Requirement:
The lines to extract run from the first line of the material below to the line containing "Image resolution: width=775", both included; leave the pictures behind.

Supplied records:

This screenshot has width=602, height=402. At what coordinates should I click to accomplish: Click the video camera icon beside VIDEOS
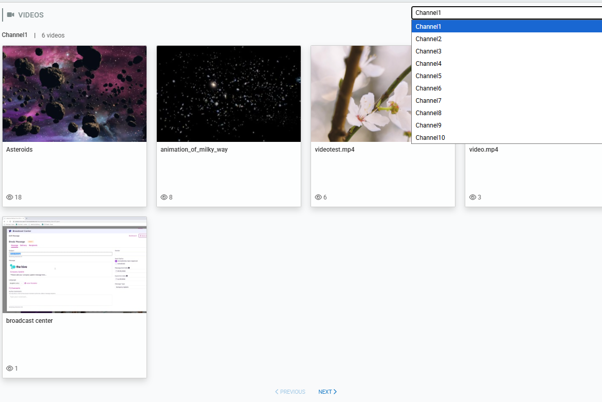click(10, 15)
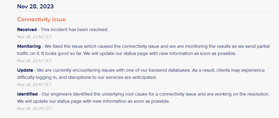
Task: Click the Nov 28, 2023 date heading
Action: coord(35,7)
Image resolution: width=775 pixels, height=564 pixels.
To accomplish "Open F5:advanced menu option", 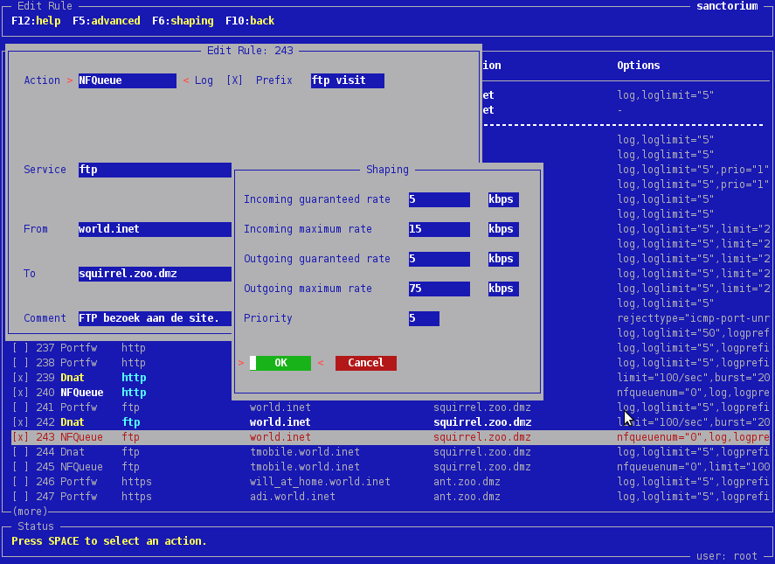I will (106, 21).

Answer to the exercise:
This screenshot has width=602, height=402. At what coordinates should I click to accomplish: Click the video camera icon beside VIDEOS
click(10, 15)
Task: Click the Nov 28, 2023 date heading
Action: coord(35,7)
Image resolution: width=775 pixels, height=564 pixels.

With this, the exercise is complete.